BEGIN SUPPLIED MATERIAL

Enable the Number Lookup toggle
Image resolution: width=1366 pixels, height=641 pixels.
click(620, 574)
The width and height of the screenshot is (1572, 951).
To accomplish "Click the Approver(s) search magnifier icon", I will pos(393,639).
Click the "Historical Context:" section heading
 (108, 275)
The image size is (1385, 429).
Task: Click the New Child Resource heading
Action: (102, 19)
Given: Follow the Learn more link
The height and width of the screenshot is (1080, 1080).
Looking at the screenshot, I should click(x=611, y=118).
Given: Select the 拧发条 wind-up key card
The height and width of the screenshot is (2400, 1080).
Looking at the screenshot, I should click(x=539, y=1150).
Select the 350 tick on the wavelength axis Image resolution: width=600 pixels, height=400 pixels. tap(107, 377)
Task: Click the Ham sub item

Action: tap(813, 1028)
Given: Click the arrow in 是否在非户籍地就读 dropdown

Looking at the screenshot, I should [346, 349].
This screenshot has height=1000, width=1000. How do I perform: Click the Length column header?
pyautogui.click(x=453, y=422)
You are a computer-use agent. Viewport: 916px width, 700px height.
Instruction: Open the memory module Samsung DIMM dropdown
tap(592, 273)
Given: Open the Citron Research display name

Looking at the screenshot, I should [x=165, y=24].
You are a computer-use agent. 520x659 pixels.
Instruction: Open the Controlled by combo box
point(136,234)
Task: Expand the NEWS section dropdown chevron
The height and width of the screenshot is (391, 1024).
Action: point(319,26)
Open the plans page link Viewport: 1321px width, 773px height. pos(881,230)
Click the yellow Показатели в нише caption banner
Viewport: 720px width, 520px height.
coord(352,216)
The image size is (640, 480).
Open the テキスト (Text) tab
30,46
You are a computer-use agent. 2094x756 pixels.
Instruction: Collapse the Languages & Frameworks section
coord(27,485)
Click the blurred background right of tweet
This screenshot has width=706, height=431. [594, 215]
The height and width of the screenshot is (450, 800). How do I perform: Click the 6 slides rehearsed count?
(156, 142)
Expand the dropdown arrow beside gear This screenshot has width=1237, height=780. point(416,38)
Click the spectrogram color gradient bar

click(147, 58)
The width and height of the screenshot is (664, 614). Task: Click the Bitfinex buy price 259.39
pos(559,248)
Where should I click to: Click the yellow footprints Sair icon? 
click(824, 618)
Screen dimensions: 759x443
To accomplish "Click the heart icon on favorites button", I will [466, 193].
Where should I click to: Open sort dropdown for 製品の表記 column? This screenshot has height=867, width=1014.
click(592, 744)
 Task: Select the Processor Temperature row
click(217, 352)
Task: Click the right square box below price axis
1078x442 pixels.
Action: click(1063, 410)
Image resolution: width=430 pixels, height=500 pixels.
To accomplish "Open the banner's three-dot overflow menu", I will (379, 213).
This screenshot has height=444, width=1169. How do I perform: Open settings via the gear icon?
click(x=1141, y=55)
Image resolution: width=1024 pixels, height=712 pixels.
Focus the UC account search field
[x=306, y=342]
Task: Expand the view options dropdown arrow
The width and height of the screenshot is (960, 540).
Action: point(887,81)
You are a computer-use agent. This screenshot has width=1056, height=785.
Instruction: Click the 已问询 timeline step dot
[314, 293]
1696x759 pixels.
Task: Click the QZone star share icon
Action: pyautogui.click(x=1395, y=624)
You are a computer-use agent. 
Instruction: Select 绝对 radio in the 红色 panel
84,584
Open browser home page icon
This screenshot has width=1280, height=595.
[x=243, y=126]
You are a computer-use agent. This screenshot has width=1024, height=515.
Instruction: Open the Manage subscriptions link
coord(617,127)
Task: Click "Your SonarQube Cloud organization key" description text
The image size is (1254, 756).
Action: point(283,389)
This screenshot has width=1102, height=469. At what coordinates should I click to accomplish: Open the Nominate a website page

END SUPPLIED MATERIAL

▶ [INSTRUCTIONS FOR THE TASK]: Say how many lines in the records contain the word "axis". Nothing but the number is required.

▶ [TASK ANSWER]: 2